3.
Max passait ses journées assis sous le préau, et ne se levait que lorsqu’un besoin pressant se faisait sentir ou pour se dégourdir les jambes. Il n’allait jamais très loin par peur de se perdre ou de se faire bousculer. C’est lors d’une balade qu’il entendit une conversation inquiétante :
« Tu ne l’as pas vue ? Elle est immense, je te dis !
- Arrête un peu… tu as encore bu, n’est-ce pas ?
- Sur le mur sud-ouest !
- Il n’y a rien, je suis allé voir.
- T’as sûrement autant de merde dans les yeux que dans le cerveau ! s’emporta une des voix.
- Au moins, ce n’est pas de l’alcool et les autres trucs que tu t’envoies !
- Il y a une fissure, je te dis ! Retourne voir ! Je suis certain qu’elle avait frappé au même endroit la dernière fois ! Cette maudite bête n’est pas stupide ! Elle fragilise le mur à chaque fois qu’elle vient. Et un jour-
- La ferme ! Tu vas faire flipper tout le monde avec tes conneries ! »

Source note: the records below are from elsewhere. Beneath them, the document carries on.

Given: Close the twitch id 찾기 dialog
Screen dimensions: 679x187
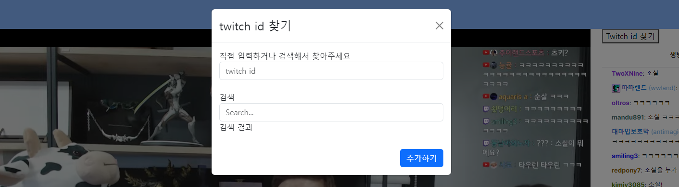Looking at the screenshot, I should point(439,26).

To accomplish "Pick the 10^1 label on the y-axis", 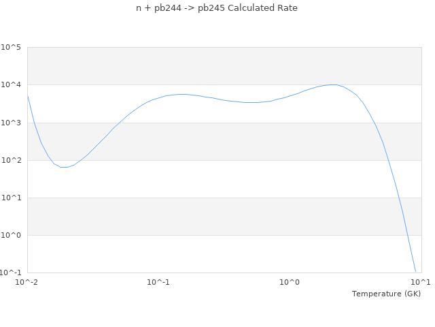I will [x=11, y=198].
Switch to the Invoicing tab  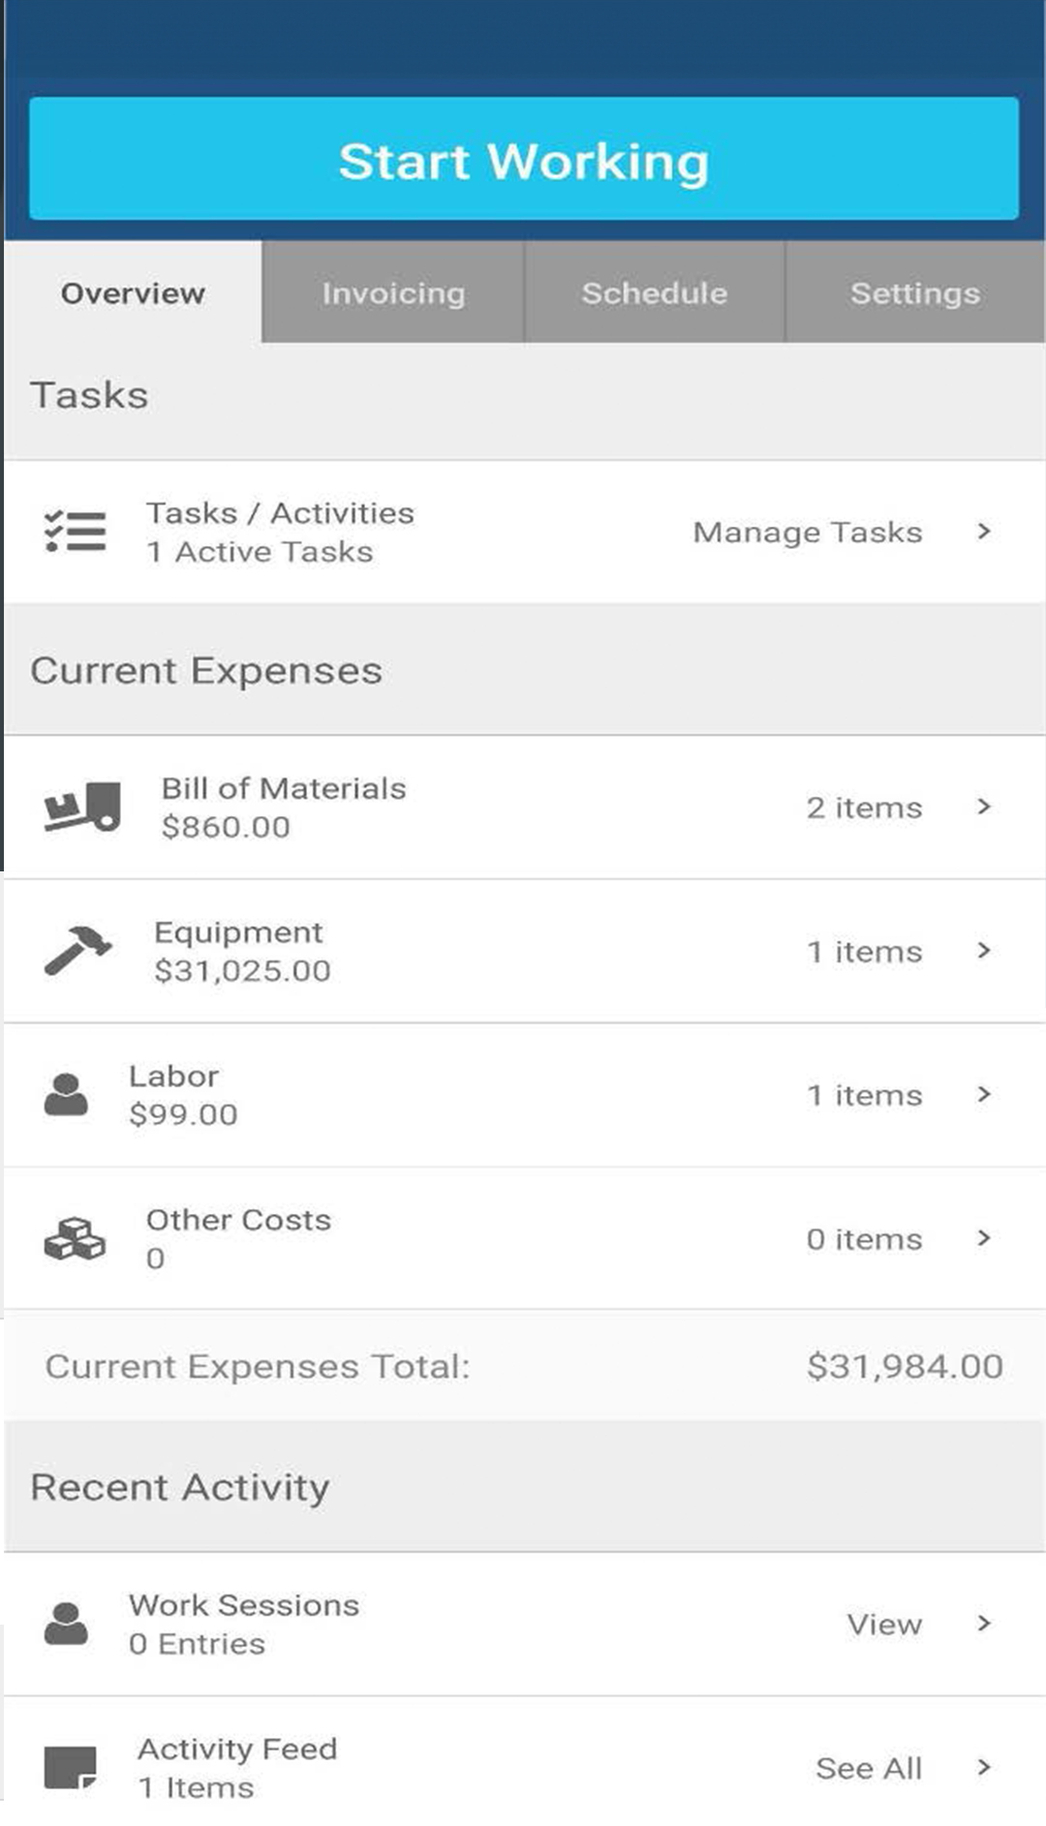(393, 292)
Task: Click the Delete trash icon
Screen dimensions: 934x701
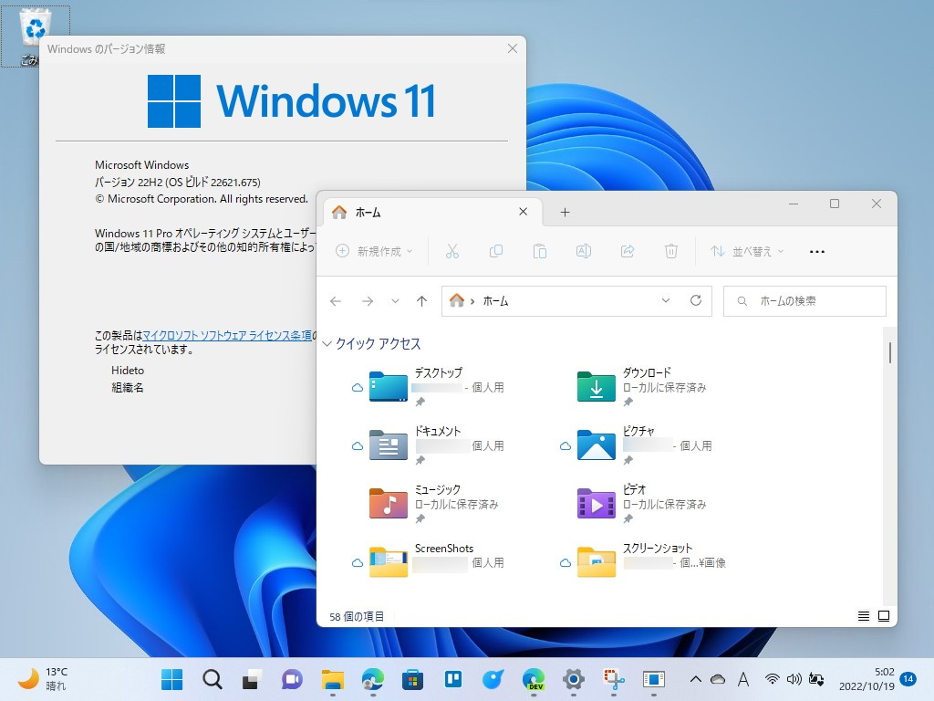Action: [x=671, y=251]
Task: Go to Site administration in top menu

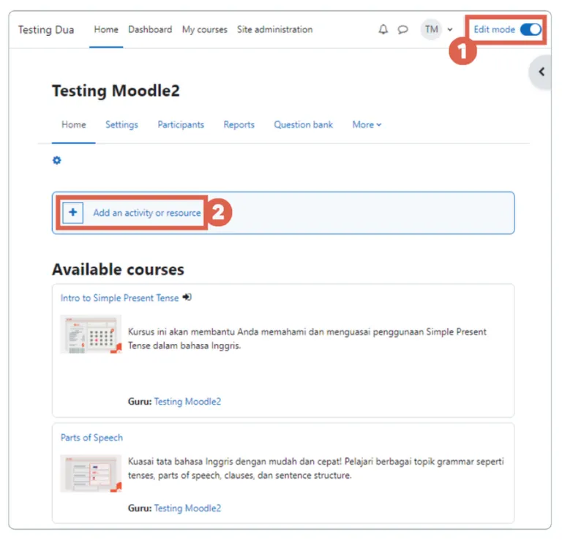Action: 274,29
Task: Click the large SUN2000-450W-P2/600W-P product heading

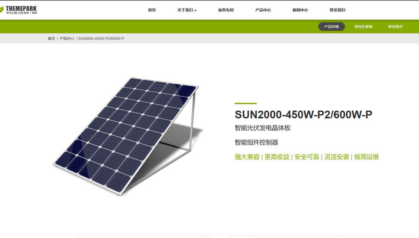Action: [303, 115]
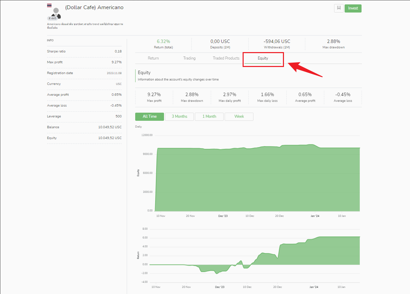Click the Jan '24 marker on return chart
Viewport: 410px width, 294px height.
pyautogui.click(x=314, y=287)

Max ne s’était pas fait prier pour relayer l’information à ses compagnons. Si certains se montrèrent sceptiques, d’autres avaient décidé d’aller vérifier. À leur retour, ils indiquèrent avoir effectivement vu une fissure sur le mur au sud-ouest, mais assurèrent qu’elle était si insignifiante qu’elle n’était pas à craindre.

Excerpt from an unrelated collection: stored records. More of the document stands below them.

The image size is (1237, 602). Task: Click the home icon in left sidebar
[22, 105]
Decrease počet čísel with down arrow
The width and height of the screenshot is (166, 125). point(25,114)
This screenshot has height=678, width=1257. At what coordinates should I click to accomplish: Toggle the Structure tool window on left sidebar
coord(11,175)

« Est-ce que quelqu’un en a vu à l’extérieur lorsque nous sommes arrivés ? questionna le vieil homme.
- J’avoue que j’étais si impatient que je n’aie pas fait attention, répondit Alexandre.
- Et la fouille à l’entrée m’inquiétait davantage », renchérit Florie.
Le mur n’avait jamais cédé face à la Calamité. Mais il avait été construit vingt ans auparavant. Le temps et les visites de la créature l’avait-il affaibli ? Étaient-ils en danger ? Personne ne sut répondre à leurs questions. À la mairie, on leur assura que le mur bénéficiait d’un suivi régulier et qu’il n’y avait pas lieu de s’inquiéter.
Quelques jours plus tard, alors qu’une pluie diluvienne tombait sur Ghudam, Linus déboula furieux dans le campement. L’ancien soldat pestait, jurait, invectivait tous ceux qui osèrent une question à son égard. Il dévoila finalement être retourné auprès du maire pour savoir où en était la promesse de leur trouver un logement. L’homme à la tête de Ghudam lui avait suggéré la patience, rappelant qu’ils étaient nourris et en sécurité ! et ce, sans qu’ils n’aient rien à donner en retour.
« Je vais y retourner chaque jour jusqu’à ce que nous obtenions ce qu’on nous a promis ! lâcha Linus en relevant le menton.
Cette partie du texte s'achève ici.